La qualité de son travail le conduit à intégrer en 1954

l’état-major particulier de Jacques Chevallier, secrétaire

d’Etat à la Guerre. Désireux de servir sur le terrain, il

brigue le commandement du 3 e RCA, avec lequel il part

en Algérie au printemps 1956. Au cours de ce premier

séjour, il impose des techniques radicales de pacification-répression et n’hésite pas à exposer

sur la place publique, pendant de longues heures, les cadavres des fellaghas abattus. Après

un passage par l’Allemagne, le colonel Argoud revient en Algérie en janvier 1959, comme chef

d’état-major du général Massu. Muté en métropole après les «barricades », il obtient un congé

de longue durée au cours duquel il multiplie les contacts avec les adversaires de la politique

algérienne du général De Gaulle. Après l’échec du putsch, auquel il prend une part active, il se

réfugie en Espagne puis retrouve Bidault, Sergent et Soustelle à Rome avec qui il fonde le CNR.

Enlevé en février 1963 par des «barbouzes » à Munich, il est jugé et condamné à la détention

criminelle à perpétuité. Libéré en 1968, il exerce par la suite la profession d’expert graphologue.

JEAN-MARIE BASTIEN-THIRY (LUNÉVILLE, 1927-IVRY, 1963)

11 mars 1963. 6 h 42. Le colonel Bastien-Thiry gît au pied du poteau d’exécution qui se dresse

dans l’enceinte du fort d’Ivry. Vêtu d’un manteau d’aviateur bleu, sans bandeau, un chapelet entrelacé

dans les mains, il vient d’être exécuté, une semaine après sa condamnation à mort par la Cour

militaire de justice. L’attentat du Petit-Clamart, perpétré le 22 août 1962 contre le général De Gaulle,

n’a pas fait de victime. Le chef de l’Etat a cependant refusé de gracier le chef du commando, ne lui

pardonnant pas – racontera le général de Boissieu, présent dans la DS présidentielle – d’avoir mis en

danger la vie de son épouse, Yvonne.

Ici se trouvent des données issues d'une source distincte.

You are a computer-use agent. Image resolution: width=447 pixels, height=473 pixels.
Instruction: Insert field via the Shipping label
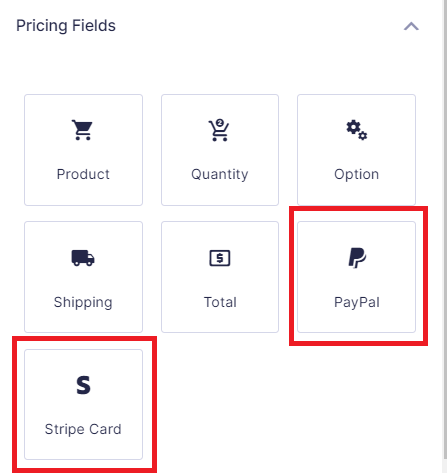click(x=83, y=303)
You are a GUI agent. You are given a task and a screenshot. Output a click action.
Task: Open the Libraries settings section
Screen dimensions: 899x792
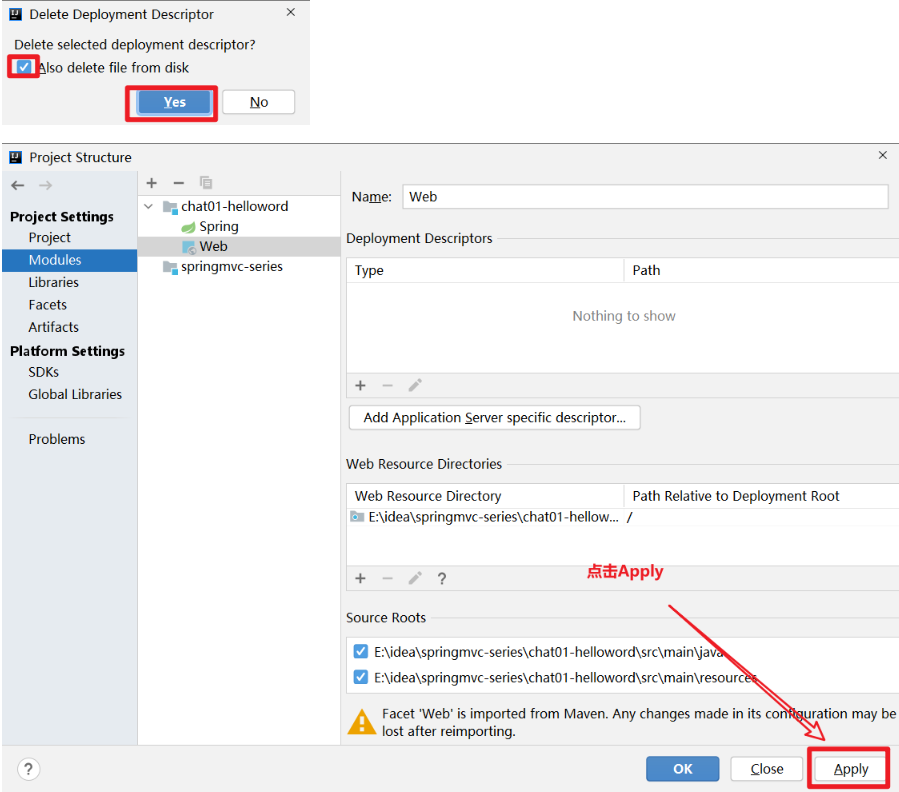(53, 282)
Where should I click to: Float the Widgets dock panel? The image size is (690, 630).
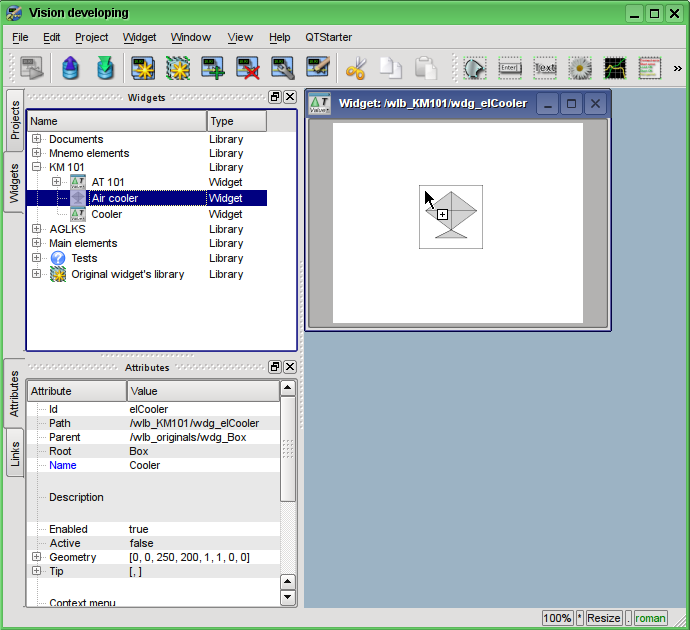point(275,97)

Même si des controverses ultérieures tenteront d’expliquer

que Jean-Marie Bastien-Thiry avait seulement projeté d’enlever sa cible, les propos que tint ce dernier

à la barre ne souffrent guère d’ambiguïté. «C’est à partir de la constatation selon laquelle le général

De Gaulle est coupable des crimes de forfaiture, de haute trahison et de complicité de génocide, que nous

avons agi conformément aux possibilités que donne la loi », déclara-t-il avant de se comparer à Claus

von Stauffenberg, l’auteur de l’attentat du 20 juillet 1944 contre Hitler. Comparaison osée, même s’il

existe plusieurs points communs entre les deux hommes, fusillés, l’un à 35 ans (Bastien-Thiry), l’autre

à 36 ans (Stauffenberg), tous deux catholiques fervents et conservateurs. Orphelin de mère à l’âge

de 2 ans, Jean-Marie Bastien-Thiry grandit en Lorraine. A 18 ans, il intègre le lycée Sainte-Geneviève

à Versailles et réussit le concours d’entrée à l’Ecole polytechnique. Il en sort en 1950 et choisit Supaéro

comme école d’application. Rapidement, ses travaux sur les missiles sol-sol SS.10 et SS.11 sont

remarqués et il devient l’un des ingénieurs de l’air les plus prometteurs de son époque, destiné à une

carrière brillante. L’abandon de l’Algérie française lui est insupportable et le conduit à ourdir l’attentat

du Petit-Clamart. «Cette fois-ci, c’était tangent », dira le général De Gaulle quelques minutes après.